Para Matienzo, domar no era amansar sino encauzar y así lo demostró cuando luego de dos años de paciente trabajo presentó, con el agua a la rodilla –y los huevos en la garganta, según los detractores– su primer increíble espectáculo: el Desfile de las pirañas. Durante quince minutos las ominosas dientudas fueron y vinieron en seis rigurosas hileras de una orilla a otra del río respondiendo a leves chasquidos de sus dedos sin que se advirtiera recompensa alimentaria alguna: “Es que lo disfrutan, sólo eso”, dijo Matienzo entre incrédulas ovaciones orilleras. Era sin duda un innovador. Y se ganaba muy bien el pan con su circo.

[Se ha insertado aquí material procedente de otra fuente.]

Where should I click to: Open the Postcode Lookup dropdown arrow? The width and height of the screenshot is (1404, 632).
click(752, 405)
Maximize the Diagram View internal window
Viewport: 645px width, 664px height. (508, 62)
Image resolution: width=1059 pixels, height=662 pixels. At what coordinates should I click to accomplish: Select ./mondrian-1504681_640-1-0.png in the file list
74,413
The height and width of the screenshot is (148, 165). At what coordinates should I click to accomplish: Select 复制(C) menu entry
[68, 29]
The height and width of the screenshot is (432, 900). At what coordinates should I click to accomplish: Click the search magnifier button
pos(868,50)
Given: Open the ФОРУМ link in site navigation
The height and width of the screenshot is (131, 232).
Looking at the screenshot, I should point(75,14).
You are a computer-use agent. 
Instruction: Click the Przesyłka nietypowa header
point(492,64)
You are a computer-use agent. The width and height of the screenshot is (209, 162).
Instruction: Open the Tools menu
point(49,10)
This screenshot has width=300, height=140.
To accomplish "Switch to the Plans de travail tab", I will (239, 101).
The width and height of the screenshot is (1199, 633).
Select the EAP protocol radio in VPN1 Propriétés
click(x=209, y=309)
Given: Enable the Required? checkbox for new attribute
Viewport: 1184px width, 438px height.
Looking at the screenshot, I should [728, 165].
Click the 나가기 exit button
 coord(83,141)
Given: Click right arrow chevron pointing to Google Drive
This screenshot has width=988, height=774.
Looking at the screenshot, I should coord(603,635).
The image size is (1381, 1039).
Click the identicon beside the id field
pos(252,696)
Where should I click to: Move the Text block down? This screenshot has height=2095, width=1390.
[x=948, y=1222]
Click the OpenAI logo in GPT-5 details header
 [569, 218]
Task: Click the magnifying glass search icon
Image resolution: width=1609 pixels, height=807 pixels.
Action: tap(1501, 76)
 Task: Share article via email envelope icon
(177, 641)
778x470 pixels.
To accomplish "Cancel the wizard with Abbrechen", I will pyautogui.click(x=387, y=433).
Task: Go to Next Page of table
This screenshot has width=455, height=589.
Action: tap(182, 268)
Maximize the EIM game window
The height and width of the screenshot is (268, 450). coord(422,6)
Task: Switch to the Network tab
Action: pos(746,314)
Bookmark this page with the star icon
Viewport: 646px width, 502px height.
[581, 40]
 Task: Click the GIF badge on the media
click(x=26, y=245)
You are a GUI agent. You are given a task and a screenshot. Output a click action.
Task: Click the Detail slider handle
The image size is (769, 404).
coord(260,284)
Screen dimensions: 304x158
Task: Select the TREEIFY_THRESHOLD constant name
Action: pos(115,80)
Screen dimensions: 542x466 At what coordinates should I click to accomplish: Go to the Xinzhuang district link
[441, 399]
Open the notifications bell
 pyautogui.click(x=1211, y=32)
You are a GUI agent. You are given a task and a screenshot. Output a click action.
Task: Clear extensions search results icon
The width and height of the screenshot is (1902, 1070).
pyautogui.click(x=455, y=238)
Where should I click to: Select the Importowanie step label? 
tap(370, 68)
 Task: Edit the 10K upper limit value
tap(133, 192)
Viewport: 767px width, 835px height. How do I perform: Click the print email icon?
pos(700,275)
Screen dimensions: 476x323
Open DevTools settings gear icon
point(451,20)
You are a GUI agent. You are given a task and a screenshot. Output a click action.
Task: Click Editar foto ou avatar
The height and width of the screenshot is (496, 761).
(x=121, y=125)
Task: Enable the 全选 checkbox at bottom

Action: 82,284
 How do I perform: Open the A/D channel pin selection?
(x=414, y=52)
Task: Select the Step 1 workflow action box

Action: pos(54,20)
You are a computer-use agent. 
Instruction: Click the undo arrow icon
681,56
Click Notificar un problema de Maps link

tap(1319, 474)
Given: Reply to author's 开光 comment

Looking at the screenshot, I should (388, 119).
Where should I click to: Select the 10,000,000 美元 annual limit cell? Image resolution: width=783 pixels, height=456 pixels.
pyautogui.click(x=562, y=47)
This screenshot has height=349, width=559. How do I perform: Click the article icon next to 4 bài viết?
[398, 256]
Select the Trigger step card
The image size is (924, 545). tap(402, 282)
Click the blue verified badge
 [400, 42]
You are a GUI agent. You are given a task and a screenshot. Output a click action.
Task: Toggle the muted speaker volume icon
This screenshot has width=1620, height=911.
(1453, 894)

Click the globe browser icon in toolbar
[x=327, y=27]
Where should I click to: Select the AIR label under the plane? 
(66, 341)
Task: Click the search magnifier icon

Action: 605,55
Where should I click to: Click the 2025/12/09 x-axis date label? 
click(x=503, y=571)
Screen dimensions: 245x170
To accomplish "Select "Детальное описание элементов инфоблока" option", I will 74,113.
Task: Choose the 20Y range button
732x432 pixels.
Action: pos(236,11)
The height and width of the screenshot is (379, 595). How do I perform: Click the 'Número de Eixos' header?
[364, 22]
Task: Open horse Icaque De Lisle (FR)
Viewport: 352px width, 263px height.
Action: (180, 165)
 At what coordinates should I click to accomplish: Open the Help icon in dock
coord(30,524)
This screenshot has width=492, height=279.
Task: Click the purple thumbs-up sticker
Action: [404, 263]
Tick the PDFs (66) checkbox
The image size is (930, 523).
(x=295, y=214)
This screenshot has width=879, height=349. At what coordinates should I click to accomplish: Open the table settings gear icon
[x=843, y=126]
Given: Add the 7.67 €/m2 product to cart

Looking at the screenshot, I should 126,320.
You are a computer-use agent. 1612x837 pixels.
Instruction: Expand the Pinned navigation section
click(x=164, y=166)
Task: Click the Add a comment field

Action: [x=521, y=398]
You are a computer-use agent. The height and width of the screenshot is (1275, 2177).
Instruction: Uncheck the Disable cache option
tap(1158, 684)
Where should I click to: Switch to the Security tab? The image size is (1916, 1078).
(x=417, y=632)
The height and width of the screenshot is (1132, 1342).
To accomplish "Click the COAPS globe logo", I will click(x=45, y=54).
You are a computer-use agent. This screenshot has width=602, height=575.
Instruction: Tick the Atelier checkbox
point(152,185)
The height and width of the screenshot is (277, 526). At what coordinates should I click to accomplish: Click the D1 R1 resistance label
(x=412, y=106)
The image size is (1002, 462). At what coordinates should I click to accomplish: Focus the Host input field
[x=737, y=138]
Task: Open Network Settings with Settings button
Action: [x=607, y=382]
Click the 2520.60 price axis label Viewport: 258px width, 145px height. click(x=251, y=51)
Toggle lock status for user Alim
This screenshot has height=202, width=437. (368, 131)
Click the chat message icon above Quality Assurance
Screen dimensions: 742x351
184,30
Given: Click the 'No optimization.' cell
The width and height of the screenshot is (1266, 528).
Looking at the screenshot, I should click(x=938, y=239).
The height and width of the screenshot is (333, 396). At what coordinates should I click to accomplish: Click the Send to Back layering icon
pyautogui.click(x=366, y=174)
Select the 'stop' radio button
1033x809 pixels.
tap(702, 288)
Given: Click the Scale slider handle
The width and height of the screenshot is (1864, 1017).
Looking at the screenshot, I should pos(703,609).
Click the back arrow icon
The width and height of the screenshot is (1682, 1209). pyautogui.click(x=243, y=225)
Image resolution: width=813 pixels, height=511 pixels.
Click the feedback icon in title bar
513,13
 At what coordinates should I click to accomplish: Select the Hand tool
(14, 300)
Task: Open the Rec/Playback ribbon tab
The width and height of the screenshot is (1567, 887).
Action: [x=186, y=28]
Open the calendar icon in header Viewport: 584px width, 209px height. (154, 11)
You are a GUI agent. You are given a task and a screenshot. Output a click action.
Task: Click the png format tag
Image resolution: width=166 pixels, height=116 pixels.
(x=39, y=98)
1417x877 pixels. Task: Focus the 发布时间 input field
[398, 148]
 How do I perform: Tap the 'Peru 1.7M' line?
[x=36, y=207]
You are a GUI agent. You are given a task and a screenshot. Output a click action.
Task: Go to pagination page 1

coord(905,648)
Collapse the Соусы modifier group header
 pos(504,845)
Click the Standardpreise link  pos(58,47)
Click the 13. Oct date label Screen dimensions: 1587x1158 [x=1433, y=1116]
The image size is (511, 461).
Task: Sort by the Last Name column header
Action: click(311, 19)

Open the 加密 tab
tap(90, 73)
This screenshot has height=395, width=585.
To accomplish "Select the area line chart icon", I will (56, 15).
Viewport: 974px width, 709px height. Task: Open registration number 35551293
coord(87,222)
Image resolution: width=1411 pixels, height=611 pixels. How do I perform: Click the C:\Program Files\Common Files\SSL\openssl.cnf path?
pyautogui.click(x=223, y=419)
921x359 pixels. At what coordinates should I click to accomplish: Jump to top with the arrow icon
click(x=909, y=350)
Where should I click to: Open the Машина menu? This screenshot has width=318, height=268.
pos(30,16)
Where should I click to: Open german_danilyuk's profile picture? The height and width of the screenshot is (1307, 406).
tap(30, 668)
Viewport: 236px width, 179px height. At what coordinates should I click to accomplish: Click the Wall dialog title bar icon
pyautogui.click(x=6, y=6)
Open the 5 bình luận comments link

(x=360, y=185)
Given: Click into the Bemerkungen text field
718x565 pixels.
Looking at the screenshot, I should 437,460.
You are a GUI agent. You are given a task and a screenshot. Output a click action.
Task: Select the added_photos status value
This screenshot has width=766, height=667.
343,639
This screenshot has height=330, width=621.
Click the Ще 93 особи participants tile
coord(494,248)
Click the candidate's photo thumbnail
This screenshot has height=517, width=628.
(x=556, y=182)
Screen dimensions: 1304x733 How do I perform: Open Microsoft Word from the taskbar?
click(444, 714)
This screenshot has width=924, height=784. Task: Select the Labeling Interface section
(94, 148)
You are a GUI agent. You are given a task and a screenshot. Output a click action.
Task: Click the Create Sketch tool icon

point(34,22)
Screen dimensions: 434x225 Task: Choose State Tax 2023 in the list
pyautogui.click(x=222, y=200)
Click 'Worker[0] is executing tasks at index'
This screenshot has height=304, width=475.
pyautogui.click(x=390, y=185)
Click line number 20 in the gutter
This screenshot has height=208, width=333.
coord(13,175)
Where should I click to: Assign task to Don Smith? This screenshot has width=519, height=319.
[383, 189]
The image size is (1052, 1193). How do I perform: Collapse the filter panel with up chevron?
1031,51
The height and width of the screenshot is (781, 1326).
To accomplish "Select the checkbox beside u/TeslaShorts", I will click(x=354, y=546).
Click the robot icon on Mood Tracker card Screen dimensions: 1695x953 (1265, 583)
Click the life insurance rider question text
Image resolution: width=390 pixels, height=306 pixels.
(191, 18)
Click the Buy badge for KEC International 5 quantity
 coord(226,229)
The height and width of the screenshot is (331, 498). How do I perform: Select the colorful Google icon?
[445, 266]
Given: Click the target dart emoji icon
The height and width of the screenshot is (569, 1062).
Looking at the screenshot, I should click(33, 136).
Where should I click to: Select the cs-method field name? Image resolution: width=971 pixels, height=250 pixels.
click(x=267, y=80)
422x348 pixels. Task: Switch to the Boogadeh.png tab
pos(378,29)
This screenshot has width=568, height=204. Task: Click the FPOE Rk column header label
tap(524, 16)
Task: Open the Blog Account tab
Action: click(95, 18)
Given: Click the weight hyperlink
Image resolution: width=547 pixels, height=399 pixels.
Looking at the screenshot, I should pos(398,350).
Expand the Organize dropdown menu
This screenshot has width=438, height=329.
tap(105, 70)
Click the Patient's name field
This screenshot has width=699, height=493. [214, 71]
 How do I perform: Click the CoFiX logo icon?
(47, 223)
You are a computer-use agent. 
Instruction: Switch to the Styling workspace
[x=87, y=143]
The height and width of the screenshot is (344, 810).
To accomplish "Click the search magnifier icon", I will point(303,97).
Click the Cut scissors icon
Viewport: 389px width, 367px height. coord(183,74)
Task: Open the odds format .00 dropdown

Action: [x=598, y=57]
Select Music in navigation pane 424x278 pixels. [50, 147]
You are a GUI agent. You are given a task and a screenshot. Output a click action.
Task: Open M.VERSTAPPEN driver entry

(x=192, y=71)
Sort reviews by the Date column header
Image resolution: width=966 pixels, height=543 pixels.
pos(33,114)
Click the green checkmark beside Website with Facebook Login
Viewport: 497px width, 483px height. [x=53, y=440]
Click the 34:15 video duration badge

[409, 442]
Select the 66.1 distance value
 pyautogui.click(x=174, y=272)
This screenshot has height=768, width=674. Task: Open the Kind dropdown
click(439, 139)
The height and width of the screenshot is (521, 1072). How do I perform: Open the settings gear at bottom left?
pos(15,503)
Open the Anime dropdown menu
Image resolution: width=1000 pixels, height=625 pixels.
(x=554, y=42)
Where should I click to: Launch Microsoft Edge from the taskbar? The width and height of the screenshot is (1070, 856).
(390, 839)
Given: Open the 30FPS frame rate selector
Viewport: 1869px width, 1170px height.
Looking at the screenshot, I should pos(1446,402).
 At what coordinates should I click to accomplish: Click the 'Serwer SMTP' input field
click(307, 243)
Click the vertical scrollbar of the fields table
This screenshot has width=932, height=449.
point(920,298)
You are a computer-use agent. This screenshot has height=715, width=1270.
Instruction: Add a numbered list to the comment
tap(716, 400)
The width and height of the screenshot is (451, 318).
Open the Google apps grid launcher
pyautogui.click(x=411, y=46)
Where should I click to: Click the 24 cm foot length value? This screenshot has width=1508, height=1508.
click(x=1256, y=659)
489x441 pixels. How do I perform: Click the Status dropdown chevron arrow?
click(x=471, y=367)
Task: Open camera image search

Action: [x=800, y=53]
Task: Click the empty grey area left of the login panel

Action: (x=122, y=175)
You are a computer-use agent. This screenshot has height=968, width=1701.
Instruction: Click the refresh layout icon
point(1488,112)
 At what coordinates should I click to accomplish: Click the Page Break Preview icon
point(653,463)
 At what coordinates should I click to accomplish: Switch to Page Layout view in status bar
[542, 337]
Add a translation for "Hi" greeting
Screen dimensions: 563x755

Riguroso, se tomó su tiempo. Recién cinco años después presentó un espectacular Coro de loros, con arreglo a tres voces y, tras casi otra década de preparación, El festival de las lombrices, su obra maestra, de la que lamentablemente se carece de datos precisos, aunque Mercapide sostiene que no fue bien comprendida. “Ellas no necesitan el aplauso: son sordas”, fue el único comentario del minucioso artista.
Lo notable es que en todos los casos Matienzo trabajó sin modificar el hábitat natural. Domador a domicilio, era él quien se metía a confraternizar en las peligrosas aguas apirañadas, se quedaba por años a vivir en el árbol de los loros silbando interminablemente o se acostaba durante una década sobre la tierra húmeda con la oreja en el suelo escuchando el roce, desculando el idioma táctil de las lombrices.
Durante todos esos años de investigación, Matienzo se fue alejando del circo o, mejor, de la esencia del circo, el entretenimiento, para incursionar en otros terrenos. Si domar no era amansar, tampoco era enseñar cosas antinaturales sino apenas –o nada menos– desarrollar las posibilidades de los bichos: incorporar saberes, no rutinas. Así, ya en los umbrales de a vejez, tras ser abucheada su algo anárquica Cuadrilla de patos turistas –aves migratorias que en lugar de cumplir con itinerarios y fechas prefijadas optaban libremente por diferentes destinos y períodos de vacaciones– cayó en desgracia cuando presentó a Pilar, la tortuga involcable, un veteranísimo quelonio de su propiedad que, puesta patas para arriba, había aprendido a darse vuelta tras ejercer un vigoroso balanceo. Los envidiosos lo acusaron de subversivo al socavar indirectamente una de las fuentes alimentarias de la comunidad: “Si las tortugas se avivan se acaba la sopa”, dijeron los galochas de la Luna del Pan. Y lo condenaron...
Sin el pan y sin el circo, Matienzo, el domador permisivo, partió sin pena y con Pilar al destierro entre animales. Nunca volvió.